He recently wrote about 5 China books to watch for in 2014. They are:
1. China Dolls, by Lisa See (author of Snow Flower and the Secret Fan)
2. I Am China, by Xiaolu Guo
3. The Forbidden Game: Golf and the Chinese Dream, by Dan Washburn
4. America’s First Adventure in China: Trade, Treaties, Opium, and Salvation, by John Rogers Haddad
5. Impressions of a Lost World: A Century of Chinese Photography, 1860-1950, by Ferdinand Bertholet, Lambert Van Der Aalsvoort & Regine Thiriez.
I don’t know about you, but I want to read ALL of them!
In addition, here are the top five China books I aim to read this year. Some are new and some have been out for awhile, but I just haven’t gotten to them yet. (publisher blurbs included)
1. Deng Xiao-ping and the Transformation of China, by Ezra Vogel
“No one in the twentieth century had a greater impact on world history than Deng Xiaoping. And no scholar is better qualified than Ezra Vogel to disentangle the contradictions embodied in the life and legacy of China’s boldest strategist—the pragmatic, disciplined force behind China’s radical economic, technological, and social transformation.”

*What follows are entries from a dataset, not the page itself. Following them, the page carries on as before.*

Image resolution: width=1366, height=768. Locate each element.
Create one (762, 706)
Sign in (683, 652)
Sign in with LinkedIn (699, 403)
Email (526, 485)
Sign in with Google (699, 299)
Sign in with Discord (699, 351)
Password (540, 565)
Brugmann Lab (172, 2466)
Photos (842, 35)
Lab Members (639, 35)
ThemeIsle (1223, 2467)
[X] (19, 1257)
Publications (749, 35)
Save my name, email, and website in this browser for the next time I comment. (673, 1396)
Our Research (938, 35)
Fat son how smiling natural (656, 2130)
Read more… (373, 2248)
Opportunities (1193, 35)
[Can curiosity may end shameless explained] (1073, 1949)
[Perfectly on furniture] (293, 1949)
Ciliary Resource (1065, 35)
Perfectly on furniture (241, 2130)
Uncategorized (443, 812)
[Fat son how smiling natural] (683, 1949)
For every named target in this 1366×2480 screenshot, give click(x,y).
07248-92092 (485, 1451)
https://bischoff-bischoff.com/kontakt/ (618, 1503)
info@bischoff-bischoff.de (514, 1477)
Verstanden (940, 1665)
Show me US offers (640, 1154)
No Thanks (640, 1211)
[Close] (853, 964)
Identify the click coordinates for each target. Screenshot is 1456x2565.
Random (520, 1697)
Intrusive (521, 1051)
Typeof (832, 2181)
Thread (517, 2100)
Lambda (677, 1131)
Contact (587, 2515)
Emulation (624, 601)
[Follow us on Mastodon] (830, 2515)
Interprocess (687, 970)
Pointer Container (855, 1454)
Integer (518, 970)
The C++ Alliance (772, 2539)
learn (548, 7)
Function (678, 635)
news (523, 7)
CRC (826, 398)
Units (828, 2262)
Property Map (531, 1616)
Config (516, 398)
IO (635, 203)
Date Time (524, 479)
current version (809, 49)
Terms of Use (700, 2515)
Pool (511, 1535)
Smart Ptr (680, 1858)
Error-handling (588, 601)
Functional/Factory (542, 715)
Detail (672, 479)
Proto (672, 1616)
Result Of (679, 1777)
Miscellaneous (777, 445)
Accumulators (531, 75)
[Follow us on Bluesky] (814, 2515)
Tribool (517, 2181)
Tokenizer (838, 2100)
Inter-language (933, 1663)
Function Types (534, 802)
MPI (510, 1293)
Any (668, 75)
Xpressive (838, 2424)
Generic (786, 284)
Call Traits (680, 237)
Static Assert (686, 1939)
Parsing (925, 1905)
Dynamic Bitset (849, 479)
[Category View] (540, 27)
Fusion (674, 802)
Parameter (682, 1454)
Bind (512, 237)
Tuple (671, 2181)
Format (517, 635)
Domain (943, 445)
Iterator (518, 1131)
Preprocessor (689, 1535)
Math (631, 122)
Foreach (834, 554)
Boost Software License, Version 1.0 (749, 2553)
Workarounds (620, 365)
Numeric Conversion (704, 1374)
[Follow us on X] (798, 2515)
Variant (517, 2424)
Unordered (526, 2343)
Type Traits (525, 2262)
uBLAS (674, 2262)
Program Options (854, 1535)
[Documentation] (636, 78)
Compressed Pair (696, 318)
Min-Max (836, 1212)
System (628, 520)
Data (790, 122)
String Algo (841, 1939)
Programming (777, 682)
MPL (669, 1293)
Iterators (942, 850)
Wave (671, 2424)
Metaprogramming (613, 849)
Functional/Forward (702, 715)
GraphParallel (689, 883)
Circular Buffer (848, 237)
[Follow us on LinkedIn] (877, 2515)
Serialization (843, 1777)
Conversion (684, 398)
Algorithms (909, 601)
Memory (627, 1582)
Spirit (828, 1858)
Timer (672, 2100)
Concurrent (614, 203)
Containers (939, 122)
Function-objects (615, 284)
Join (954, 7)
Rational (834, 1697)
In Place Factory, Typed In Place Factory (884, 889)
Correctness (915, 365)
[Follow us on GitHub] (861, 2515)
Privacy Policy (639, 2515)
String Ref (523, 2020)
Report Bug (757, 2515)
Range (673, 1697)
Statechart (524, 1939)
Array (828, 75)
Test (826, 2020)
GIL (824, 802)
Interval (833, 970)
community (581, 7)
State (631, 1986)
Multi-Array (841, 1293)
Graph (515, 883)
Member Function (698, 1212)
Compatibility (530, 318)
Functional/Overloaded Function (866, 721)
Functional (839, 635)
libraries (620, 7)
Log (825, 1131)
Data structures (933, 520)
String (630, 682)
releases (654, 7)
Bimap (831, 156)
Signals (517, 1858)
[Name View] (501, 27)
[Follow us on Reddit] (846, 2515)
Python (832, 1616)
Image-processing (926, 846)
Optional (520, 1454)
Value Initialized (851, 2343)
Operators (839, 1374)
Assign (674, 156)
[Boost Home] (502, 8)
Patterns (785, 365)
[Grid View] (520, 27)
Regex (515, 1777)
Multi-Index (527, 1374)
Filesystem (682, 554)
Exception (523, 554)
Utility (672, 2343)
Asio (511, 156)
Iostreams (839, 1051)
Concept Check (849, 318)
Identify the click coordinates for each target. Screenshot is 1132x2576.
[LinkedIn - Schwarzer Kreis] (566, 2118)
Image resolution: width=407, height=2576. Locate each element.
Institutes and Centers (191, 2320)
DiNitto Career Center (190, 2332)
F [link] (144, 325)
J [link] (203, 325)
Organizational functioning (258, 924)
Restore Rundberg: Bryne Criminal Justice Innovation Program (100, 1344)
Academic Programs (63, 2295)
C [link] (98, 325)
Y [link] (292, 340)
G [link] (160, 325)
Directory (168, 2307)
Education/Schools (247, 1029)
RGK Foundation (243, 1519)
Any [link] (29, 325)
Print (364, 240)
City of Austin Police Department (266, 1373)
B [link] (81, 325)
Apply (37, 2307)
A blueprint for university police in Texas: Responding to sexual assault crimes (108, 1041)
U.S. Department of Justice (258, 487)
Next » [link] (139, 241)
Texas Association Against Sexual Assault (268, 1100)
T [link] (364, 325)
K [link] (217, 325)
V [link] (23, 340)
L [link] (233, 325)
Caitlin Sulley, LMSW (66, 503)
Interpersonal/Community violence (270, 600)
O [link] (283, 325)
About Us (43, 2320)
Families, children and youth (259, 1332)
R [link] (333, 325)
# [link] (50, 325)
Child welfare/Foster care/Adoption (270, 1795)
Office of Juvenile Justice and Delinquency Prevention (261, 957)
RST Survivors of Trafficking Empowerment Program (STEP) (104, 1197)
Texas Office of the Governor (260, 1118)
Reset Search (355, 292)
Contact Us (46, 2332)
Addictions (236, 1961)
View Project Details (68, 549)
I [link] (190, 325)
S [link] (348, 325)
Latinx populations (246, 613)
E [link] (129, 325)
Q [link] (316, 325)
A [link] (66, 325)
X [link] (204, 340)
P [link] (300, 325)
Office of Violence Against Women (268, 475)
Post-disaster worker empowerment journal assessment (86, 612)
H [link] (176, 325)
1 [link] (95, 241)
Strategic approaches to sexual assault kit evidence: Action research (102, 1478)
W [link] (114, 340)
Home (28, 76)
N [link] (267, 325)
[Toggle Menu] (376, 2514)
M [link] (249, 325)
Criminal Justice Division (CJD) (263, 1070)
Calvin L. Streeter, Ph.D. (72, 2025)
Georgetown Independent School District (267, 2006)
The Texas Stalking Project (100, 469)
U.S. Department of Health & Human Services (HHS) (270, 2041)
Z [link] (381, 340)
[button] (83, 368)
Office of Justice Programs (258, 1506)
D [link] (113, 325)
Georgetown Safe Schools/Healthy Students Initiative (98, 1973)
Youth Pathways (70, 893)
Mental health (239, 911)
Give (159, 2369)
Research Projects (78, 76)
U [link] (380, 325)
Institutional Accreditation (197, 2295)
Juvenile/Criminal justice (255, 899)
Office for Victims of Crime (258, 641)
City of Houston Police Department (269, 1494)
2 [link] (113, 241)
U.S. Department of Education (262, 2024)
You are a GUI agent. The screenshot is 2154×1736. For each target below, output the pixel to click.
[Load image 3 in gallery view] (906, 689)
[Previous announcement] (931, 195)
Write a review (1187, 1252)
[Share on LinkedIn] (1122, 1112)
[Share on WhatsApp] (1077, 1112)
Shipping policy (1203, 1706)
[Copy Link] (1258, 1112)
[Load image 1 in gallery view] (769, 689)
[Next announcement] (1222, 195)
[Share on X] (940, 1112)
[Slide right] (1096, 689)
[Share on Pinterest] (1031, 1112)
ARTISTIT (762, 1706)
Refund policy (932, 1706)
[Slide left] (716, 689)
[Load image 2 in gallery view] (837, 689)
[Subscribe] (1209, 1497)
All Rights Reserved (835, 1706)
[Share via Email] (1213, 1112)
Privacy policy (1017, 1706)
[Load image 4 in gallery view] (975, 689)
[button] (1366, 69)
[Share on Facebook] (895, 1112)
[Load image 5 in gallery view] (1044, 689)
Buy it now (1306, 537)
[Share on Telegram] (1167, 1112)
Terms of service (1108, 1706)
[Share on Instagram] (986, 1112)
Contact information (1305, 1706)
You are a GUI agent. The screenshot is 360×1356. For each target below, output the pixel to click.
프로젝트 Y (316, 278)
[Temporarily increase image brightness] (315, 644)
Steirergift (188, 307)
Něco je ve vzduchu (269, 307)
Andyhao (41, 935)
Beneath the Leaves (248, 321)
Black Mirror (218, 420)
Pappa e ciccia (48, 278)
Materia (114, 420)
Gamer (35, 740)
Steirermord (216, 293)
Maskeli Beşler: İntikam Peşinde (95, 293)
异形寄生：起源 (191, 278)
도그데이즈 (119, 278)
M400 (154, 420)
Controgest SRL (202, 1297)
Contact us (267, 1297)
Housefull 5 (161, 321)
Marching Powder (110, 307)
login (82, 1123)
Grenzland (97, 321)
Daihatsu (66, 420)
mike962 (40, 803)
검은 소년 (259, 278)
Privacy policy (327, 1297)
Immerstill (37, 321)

2. On China, by Henry Kissinger
“In this sweeping and insightful history, Henry Kissinger turns for the first time at book length to a country he has known intimately for decades and whose modern relations with the West he helped shape. On China illuminates the inner workings of Chinese diplomacy during such pivotal events as the initial encounters between China and tight line modern European powers, the formation and breakdown of the Sino-Soviet alliance, the Korean War, and Richard Nixon’s historic trip to Beijing. With a new final chapter on the emerging superpower’s twenty-first-century role in global politics and economics, On China provides historical perspective on Chinese foreign affairs from one of the premier statesmen of our time.”
3. Junkyard Planet: Travels in the Billion-dollar Trash Trade, by Adam Minter
“When you drop your Diet Coke can or yesterday’s newspaper in the recycling bin, where does it go? Probably halfway around the world, to people and places that clean up what you don’t want and turn it into something you can’t wait to buy. In Junkyard Planet, Adam Minter, veteran journalist and son of an American junkyard owner, travels deeply into a vast, often hidden, 500-billion-dollar industry that ix transforming our economy and environment.”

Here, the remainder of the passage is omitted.